Thursday, June 29, 2017

Broken Hearts and Miracles

Last night Lily had a meltdown. This one was different than the usual ones. She was crying that she didn't have any brothers or sisters, that she wanted one, and that it wasn't fair that she didn't have any. It broke my heart. It broke my heart to tell her that Kevin and I had planned for her to have a sibling...that we had wanted that for her and for our family. It broke my heart that I had to tell her that it was a miracle we were able to have a baby at all. It broke my heart that I couldn't give her what I grew up with...with what Kevin grew up with...a big family with lots of siblings you could remember things with and have shared experiences and traditions with. It broke my heart to tell her that my mental health and need for medication made it impossible for our family to be any bigger than it is.

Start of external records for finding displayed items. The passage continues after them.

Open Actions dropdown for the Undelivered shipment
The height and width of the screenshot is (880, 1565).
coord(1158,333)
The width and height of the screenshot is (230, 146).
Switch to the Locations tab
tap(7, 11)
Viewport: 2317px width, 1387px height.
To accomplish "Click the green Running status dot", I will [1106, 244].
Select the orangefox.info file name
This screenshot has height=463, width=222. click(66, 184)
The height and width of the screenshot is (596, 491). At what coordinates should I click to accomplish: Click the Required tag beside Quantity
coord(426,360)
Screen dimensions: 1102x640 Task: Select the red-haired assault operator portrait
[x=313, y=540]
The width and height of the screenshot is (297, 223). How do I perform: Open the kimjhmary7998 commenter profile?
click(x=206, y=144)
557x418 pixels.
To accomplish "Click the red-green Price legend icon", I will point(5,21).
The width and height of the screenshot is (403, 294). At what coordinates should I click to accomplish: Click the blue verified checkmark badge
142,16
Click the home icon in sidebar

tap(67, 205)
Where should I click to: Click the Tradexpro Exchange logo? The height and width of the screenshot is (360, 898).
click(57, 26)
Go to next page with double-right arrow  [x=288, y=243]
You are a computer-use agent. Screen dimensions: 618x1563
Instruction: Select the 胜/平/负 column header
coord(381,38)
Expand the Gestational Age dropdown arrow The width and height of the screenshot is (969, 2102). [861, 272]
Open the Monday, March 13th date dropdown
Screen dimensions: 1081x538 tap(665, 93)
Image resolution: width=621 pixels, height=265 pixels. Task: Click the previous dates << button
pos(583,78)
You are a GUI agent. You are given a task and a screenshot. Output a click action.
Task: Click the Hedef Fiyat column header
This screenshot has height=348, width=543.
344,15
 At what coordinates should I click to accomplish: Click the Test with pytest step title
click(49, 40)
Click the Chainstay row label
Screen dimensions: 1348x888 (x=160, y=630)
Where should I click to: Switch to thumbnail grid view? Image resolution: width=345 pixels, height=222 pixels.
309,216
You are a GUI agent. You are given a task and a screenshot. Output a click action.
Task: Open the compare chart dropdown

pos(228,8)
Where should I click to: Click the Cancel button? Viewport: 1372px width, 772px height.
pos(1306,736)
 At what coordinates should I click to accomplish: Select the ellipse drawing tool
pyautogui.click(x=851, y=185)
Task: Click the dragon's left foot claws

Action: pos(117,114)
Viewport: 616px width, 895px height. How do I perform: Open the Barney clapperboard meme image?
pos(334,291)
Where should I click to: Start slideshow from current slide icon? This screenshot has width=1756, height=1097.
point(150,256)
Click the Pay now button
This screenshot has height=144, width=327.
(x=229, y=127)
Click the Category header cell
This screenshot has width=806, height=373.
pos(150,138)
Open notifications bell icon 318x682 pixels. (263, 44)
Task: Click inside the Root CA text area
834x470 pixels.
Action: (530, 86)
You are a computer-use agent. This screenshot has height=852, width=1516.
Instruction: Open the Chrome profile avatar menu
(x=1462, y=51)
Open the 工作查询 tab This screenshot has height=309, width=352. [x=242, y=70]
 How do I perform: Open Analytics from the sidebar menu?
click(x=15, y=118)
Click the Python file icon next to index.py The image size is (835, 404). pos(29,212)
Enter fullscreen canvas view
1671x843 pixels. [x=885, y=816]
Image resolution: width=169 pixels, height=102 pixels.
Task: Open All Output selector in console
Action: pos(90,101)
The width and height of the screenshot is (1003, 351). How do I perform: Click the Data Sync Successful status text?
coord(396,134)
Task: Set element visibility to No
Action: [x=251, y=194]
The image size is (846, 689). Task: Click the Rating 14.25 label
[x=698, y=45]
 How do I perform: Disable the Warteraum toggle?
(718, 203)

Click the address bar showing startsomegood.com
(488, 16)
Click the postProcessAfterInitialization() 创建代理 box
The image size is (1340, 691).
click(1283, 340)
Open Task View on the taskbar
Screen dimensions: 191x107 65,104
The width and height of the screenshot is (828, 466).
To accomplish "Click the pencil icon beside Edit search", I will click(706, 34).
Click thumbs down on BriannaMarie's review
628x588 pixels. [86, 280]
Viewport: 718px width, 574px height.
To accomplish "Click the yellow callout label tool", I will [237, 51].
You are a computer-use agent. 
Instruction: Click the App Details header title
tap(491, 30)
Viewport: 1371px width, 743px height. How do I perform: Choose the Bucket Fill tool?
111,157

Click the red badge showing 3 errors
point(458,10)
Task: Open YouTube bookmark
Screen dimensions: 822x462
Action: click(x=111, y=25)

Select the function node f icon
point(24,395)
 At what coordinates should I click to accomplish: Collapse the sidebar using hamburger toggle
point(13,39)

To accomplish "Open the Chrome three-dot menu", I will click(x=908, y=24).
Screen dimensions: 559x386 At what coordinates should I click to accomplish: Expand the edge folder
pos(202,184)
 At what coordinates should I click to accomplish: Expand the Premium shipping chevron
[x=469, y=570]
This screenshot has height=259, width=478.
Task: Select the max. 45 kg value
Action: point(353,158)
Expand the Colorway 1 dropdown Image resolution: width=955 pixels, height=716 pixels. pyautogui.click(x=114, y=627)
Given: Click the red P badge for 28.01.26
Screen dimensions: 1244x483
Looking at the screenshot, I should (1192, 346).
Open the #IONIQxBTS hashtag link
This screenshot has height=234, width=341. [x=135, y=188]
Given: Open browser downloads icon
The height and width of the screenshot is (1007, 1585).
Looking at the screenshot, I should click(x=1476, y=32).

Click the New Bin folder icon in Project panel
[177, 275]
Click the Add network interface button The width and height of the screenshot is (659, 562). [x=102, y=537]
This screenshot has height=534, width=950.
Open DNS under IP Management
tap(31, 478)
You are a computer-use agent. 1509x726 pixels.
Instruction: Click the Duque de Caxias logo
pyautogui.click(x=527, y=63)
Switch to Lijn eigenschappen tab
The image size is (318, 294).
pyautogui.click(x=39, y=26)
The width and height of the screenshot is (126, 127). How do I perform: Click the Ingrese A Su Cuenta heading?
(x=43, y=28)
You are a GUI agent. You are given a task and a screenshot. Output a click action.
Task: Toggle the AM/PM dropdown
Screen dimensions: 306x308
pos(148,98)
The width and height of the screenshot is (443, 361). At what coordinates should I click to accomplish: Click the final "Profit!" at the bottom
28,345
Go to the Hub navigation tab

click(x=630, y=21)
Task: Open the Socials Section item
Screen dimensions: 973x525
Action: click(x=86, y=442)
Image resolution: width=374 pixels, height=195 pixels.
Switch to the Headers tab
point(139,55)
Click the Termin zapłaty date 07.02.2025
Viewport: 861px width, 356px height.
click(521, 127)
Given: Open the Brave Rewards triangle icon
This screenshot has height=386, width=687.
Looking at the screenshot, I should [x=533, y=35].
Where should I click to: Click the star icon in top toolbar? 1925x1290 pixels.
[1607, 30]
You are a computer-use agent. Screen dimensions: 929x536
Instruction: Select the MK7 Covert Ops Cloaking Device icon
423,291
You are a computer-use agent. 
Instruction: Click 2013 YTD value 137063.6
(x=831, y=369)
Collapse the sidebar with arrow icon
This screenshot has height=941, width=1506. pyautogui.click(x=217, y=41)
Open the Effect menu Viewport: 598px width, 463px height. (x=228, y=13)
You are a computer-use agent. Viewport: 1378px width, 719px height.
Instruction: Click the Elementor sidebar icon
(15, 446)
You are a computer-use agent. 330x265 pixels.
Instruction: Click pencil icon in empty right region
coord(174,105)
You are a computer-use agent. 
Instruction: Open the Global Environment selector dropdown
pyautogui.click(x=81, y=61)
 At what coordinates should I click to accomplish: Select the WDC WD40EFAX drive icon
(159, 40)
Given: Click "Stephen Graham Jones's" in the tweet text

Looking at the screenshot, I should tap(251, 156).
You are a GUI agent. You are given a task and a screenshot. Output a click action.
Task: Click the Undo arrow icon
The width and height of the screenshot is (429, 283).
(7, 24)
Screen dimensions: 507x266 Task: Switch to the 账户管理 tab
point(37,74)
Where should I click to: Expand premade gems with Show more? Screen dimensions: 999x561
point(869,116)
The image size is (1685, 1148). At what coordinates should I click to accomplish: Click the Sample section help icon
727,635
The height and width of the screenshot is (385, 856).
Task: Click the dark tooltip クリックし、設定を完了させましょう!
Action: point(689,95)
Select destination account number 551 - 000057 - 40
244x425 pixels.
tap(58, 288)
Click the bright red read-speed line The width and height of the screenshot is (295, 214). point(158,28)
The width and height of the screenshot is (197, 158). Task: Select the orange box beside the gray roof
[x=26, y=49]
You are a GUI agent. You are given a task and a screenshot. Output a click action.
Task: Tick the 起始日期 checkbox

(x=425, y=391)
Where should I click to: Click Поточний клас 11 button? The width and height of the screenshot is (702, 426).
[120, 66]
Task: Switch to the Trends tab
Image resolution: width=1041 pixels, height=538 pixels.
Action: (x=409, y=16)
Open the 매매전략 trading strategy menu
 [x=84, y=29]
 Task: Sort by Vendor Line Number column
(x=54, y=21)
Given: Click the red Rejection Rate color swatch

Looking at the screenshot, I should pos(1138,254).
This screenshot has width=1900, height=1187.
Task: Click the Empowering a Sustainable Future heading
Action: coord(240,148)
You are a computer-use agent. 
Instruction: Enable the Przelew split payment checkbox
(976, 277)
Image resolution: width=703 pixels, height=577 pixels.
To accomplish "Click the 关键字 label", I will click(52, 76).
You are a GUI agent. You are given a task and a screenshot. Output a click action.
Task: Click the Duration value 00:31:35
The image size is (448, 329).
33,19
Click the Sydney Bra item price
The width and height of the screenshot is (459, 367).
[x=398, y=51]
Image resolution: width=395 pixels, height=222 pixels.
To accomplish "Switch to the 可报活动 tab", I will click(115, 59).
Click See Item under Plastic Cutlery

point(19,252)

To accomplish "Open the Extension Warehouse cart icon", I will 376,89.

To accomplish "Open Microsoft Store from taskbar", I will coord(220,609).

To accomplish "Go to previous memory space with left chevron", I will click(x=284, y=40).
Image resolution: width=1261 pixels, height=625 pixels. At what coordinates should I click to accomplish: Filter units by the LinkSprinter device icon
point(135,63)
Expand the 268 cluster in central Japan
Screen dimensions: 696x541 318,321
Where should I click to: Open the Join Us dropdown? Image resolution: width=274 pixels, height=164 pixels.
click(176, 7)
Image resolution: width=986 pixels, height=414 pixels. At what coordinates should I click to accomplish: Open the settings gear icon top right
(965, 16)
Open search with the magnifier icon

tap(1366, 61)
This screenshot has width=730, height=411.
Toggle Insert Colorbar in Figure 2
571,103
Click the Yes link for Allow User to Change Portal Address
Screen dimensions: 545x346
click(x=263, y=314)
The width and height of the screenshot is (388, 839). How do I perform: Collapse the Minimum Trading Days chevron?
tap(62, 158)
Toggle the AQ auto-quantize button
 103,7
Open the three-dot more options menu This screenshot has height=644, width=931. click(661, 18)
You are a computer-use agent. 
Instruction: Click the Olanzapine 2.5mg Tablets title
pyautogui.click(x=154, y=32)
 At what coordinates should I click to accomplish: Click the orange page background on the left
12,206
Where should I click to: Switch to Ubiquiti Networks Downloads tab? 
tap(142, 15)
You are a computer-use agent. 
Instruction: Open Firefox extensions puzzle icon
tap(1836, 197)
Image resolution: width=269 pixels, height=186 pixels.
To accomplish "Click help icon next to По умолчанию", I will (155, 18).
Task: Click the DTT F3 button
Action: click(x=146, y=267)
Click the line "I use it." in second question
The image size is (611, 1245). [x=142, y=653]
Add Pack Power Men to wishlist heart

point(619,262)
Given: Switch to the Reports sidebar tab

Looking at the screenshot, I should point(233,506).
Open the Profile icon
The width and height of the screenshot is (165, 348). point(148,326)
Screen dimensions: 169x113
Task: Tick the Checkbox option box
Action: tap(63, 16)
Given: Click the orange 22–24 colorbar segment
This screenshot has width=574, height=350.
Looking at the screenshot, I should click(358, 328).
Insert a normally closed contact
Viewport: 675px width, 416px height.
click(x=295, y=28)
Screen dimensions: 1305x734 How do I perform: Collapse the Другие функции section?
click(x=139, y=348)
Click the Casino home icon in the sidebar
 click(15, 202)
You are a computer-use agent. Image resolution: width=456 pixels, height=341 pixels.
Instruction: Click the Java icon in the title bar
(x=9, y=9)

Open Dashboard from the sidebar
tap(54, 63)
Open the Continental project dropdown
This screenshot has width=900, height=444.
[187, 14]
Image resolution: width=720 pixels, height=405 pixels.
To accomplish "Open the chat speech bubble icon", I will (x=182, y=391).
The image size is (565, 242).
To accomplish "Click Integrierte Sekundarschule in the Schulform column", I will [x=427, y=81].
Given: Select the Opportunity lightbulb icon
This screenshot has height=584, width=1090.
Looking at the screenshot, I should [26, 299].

But even as telling Lily all of this broke my heart, I was able to tell her how lucky her Daddy and I are that we have her...how thankful we are that we were are her parents and that she is our daughter. I was able to tell her that our family might look different than all of her friends and cousins, but we are perfect just the way we are. I was able to tell her that she is my miracle, and that there is no one in this world I would rather be than her Mama. And even though my heart was breaking, it was also filled with so much love and gratitude for this little girl who has a spirit bigger than her body and will go on to do incredible things and have the capacity for empathy and understanding because of the circumstances of our family.
I know this isn't the last time I will have to tell Lily why she's an only child. I know that as she gets older, her understanding will grow, her acceptance will increase, and she will find the friends that become her siblings throughout her life. I know that this isn't the last time my heart will break when faced with her sadness over not having siblings. I also know that no matter what, I will always make sure she knows how loved she is, how blessed I am to be her Mama, and that she is my miracle from a loving Heavenly Father. She will always be my Lily Bean, and she will always, no matter what, be the best part of my day.